# Selected passage:
----

Friday, January 25, 2013

CAN BATMAN BE ANYBODY?


Quoting Batman in my last blog seems to have struck a chord with a few of my younger readers.

My interest in all things Caped Crusader goes back over forty years thanks to my brother-in-law Tommy, a mentally challenged fifty nine year old who lives with cerebral palsy and a rare genetic condition called Prader-Willi syndrome. Though he can’t read, he loves looking at the pictures in Batman comics.

Whenever we drop in on Tommy at his nursing home in Maple, he seems to be watching a Batman movie. Lately, it’s The Dark Knight Rises, his Christmas gift from Santa. Now that I’ve watched it twice, I realize the movie has an important message that surfaces briefly amid scenes of violence and mayhem that dominate the screen.

As Bruce Wayne talks to Officer Blake in his cruiser, he reveals the real end game of the movie with the line,

“The idea was to be a symbol. Batman could be anybody, that was the point.”

Can Batman be anybody? Can Batman be you and me? Can we rise above our own limitations to help save the world?

----

# Supplied material:
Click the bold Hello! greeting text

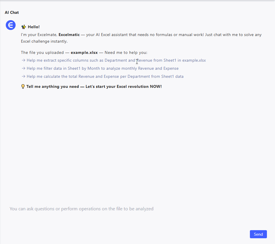click(34, 27)
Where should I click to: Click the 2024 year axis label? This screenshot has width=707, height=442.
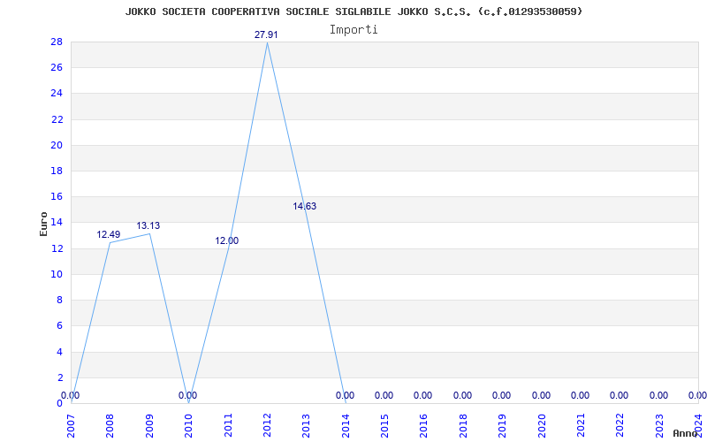(699, 425)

----

# Work to complete:
Write what comes next in the blog entry above about whether Batman can be anybody, starting right after its final question.

# Task output:
A real life super hero, Nelson Mandela, speaks to these questions in his inaugural speech as President of South Africa on May 10, 1994 when he said,

“Our deepest fear is not that we are inadequate. Our deepest fear is that we are powerful beyond measure. It is our light, not our darkness that most frightens us. We ask ourselves, Who am I to be brilliant, gorgeous, talented and fabulous? Actually, who are you not to be? You are a child of God. You’re playing small doesn’t serve the world. There is nothing enlightened about shrinking so that other people won’t feel insecure around you. We are born to make manifest the glory of God that is within us, it is in everyone. And as we let our own light shine, we unconsciously give other people permission to do the same. As we are liberated from our own fear, our presence automatically liberates others.”

Certainly, fighting cancer can be a time of fear. However, unlike competition and compassion, I’m learning that fear and courage are not mutually exclusive. I also realize that playing small is usually comfortable and self serving while lighting the way for others by our words and actions can only help make Gotham City a better place for all.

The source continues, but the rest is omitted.